I Grieve for Newtown and Chengping
We and China experienced horrific events on Friday morning: 26 children and adults killed in Newtown, Connecticut, 22 school children and one adult killed in Chengping, Henan Province.. 20-year-old Adam Lanza stole his weapons; it would have been illegal for him (under existing Federal Law) to purchase the handguns he had. 36-year-old Min Yingjun used a knife; in the US, knives over about four inches in blade length are illegal to carry in most States.
Adam Lanza relieved us of prosecution. Min Yingjun is in custody and will probably be subject t o the death penalty that remains legal for China, the US Government, and the US Military. Connecticut removed its death penalty in April of this year.
I hear that some Middle East nations condemn the US’ gun violence. Ironic, that nations with kids carrying fully-automatic AK-47s should criticize America, which pretty much banned fully-automatic weapons (and “sawed-off” shotguns) in 1934.

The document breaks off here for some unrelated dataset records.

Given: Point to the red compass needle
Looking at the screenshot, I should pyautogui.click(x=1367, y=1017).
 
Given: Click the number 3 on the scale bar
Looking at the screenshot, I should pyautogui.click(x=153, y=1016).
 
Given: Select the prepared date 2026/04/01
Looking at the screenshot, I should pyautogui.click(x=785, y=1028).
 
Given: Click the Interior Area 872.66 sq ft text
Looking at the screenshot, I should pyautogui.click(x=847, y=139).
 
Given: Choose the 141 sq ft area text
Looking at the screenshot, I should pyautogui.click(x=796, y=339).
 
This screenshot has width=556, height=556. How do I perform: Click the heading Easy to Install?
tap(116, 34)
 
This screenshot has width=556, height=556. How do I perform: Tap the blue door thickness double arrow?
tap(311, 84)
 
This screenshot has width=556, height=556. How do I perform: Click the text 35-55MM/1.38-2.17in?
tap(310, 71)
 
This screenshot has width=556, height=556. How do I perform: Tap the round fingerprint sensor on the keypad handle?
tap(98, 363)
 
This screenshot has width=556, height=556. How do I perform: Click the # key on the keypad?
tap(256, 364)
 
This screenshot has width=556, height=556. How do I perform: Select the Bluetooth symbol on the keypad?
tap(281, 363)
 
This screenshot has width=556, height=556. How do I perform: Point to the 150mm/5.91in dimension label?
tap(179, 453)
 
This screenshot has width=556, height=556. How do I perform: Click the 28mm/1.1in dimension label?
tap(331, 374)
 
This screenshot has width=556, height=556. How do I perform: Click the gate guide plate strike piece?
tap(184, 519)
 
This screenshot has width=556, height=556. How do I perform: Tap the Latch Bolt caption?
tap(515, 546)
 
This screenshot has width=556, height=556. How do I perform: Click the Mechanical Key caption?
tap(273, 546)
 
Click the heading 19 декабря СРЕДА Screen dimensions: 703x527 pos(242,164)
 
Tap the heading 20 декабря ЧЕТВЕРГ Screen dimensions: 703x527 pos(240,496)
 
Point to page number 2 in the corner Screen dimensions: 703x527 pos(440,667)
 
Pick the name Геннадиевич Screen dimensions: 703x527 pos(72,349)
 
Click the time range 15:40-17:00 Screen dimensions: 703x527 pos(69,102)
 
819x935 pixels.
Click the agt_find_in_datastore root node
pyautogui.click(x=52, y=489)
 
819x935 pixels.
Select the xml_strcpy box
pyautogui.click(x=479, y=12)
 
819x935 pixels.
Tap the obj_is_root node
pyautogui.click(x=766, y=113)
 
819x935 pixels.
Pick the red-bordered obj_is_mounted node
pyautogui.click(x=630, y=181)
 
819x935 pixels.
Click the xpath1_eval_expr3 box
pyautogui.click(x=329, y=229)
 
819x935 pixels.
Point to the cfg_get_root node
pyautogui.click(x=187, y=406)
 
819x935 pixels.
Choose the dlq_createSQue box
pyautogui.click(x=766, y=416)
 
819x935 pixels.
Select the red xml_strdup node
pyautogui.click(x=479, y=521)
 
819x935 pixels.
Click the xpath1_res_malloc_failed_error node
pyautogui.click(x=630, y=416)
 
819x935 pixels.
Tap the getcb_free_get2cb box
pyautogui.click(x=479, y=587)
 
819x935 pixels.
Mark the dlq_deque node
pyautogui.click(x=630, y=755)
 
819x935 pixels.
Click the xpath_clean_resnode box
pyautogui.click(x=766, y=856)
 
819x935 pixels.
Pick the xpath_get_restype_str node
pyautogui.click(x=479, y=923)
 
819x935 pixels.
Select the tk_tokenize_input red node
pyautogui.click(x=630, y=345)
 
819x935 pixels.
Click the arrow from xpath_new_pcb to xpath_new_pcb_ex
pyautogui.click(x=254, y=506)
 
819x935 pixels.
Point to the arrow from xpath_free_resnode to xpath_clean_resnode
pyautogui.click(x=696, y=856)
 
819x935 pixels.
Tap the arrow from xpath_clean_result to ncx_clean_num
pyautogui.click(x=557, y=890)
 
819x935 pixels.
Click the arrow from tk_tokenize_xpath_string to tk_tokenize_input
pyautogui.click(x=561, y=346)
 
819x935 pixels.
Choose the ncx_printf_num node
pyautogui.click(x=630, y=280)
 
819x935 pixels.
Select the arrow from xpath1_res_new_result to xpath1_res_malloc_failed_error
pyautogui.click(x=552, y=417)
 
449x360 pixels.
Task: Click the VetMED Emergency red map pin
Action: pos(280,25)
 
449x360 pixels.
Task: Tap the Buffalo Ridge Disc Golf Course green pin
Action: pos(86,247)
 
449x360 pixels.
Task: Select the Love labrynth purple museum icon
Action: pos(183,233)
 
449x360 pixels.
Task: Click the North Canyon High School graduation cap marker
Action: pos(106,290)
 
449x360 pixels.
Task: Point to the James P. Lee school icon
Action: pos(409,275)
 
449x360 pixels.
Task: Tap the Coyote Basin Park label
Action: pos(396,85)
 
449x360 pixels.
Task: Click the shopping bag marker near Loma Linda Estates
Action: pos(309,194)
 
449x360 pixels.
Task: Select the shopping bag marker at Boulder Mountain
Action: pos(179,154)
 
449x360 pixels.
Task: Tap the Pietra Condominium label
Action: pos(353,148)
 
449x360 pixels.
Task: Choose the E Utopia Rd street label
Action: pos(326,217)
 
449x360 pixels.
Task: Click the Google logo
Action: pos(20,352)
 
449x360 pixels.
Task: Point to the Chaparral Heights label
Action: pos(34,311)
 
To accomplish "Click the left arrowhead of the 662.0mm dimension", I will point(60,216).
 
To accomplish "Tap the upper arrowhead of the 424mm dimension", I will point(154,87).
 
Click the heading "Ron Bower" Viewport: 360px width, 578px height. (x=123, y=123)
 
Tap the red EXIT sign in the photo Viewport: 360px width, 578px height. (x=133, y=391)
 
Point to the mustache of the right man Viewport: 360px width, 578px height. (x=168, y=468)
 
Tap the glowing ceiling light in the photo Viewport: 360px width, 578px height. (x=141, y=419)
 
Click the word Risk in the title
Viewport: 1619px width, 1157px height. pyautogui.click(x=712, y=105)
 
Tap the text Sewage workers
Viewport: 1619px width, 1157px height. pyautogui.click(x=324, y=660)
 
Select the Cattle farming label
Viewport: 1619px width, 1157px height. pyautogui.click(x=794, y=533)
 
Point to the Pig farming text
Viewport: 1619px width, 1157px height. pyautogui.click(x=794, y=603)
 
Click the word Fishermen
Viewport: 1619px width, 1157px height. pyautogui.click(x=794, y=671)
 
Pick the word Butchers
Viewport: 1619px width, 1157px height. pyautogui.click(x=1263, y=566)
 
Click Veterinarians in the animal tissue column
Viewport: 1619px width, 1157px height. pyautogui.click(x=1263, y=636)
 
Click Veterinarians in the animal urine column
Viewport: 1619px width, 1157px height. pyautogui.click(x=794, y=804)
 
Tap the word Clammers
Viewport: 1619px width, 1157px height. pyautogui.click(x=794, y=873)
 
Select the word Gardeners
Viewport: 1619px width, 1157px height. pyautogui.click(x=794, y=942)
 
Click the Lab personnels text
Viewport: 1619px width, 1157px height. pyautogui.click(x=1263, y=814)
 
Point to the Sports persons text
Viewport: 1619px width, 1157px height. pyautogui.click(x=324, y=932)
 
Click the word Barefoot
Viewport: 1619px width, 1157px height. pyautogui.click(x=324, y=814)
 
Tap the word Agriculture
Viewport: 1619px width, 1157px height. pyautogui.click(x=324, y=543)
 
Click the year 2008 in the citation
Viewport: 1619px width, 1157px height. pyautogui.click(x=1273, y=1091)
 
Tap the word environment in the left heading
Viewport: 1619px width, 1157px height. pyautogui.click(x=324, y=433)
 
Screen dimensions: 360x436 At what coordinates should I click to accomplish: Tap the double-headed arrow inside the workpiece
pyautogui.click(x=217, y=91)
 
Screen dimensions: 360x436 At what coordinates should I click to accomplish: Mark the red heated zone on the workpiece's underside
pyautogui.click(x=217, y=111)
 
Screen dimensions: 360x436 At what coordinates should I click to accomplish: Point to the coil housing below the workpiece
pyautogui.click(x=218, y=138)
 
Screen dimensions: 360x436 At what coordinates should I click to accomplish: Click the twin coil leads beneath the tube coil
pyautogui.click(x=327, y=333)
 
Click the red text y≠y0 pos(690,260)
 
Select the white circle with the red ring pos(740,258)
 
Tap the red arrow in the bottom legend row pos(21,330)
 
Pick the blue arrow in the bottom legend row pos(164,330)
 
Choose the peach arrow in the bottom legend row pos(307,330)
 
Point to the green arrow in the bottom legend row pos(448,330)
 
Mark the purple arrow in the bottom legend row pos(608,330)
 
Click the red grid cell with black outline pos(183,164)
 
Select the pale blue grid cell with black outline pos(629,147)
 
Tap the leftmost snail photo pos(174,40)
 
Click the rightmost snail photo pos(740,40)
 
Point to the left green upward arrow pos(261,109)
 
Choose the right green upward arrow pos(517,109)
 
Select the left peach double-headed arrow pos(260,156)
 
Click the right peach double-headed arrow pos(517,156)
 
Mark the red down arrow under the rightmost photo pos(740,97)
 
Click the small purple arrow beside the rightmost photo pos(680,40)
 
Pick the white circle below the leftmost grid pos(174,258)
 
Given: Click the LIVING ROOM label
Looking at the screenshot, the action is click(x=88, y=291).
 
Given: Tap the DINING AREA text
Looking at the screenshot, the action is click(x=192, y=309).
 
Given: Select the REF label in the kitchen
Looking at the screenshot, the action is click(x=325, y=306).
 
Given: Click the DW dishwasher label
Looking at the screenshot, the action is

On the plus side, police in Oklahoma arrested another teenager Friday for plotting to shoot students at his his high school. Most students of high school age are under 18, and cannot possess pistols or rifles under Federal law.
We have plenty of laws on the books regulating guns, knives, and murder. They simply need to be enforced.
On the other hand, we haven’t been too successful detecting crazies. If there is to be a debate, it should be about “how do we prevent crazies from using guns, knives, pipe bombs, or fire to do horrible things.?”
Politicians love “gun control” as an issue. They ignore that they have already passed enough laws to control guns. But they cannot resist another opportunity to divide the public and get their faces on TV.
Instead, it would be nice for them to mourn with victims of violence and unite the people against acts of evil. And it would be nice if they would address the causes of crazy acts, instead of the methods crazies use.
Incidentally, one such cause is the 24-hour coverage of such events; “If it bleeds, it leads.” A little less glorification by publicity might at least reduce the frequency of crazy copycats. That’s what media and politicians could do.